Tomsk Scientific Center (SB RAS) is working on new and improved ways to get carbides, nitrides, and borides of titanium and zirconium. These materials are highly demanded in aerospace and atomic power industries as well as in making high temperature equipment.
The work led by professor Yury Maksimov is funded by Russian Foundation for Basic Research.
‘These compounds are not easy to make – one crucial requirement is high temperatures (above 1500 °C). High-temperature furnaces are energy guzzlers. A lot of heat energy is wasted on heating both the furnace and the material itself. This is the reason why alternative approaches to making this type of materials such as self-propagating high-temperature synthesis are a viable option here. Combustion of thermites is relatively cheap and beneficial from the point of view of the materials you can get.’ says Alexander Avramchik the staff scientist of the laboratory of new metallurgical process.
The work on this project is focused around metallothermic reduction and its basic principles of use. Reducing metals ‘squeeze out’ less active metals from the compounds while providing the required heat. Conventionally one of the most powerful ergo most widely used reducing agents is calcium. However sometimes the heat it produces is simply not enough to get a desired compound (as in the case with reduction of uranium and other rare metals).
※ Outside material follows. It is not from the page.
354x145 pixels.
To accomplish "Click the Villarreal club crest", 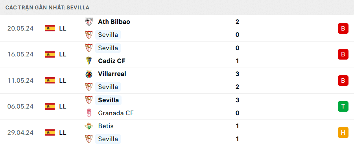I will tap(89, 74).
According to Alexander Avramchik a possible solution that does not imply external sources of heat could be introducing exothermic additives. One such additive to bring the synthesis of high-melting point compounds to the next level is calcium iodate mixed with calcium metal.
‘Calcium iodate is a compound occurring naturally in a mineral called lautarite. This fact is essentially relevant since it proves that calcium iodate can sustain its stability under environmental conditions for a prolonged period of time.’ Alexander explains.
When high temperature is applied calcium iodate decomposes releasing gaseous iodine and oxygen thus activating reduction reactions. In Russia the application of such additives and the possibilities it holds has not been previously studied.
The scientists at the Scientific Center have run the thermodynamic simulations to look into the core of the synthesis process assisted by calcium iodate. Now they have evidence of how it transforms when heated; combustion temperatures have been calculated and the reaction products have been studied.
Using this knowledge the scientists managed to break the threshold of 1000 °C, keeping in mind that usually such reactions are carried out at 1500 and above. Being able to synthesize high-melting point compounds at not that high temperatures grants a lot of opportunities. In particular softer process conditions allow for powders with different properties and grain sizes as well as reduced thermal stress to a material.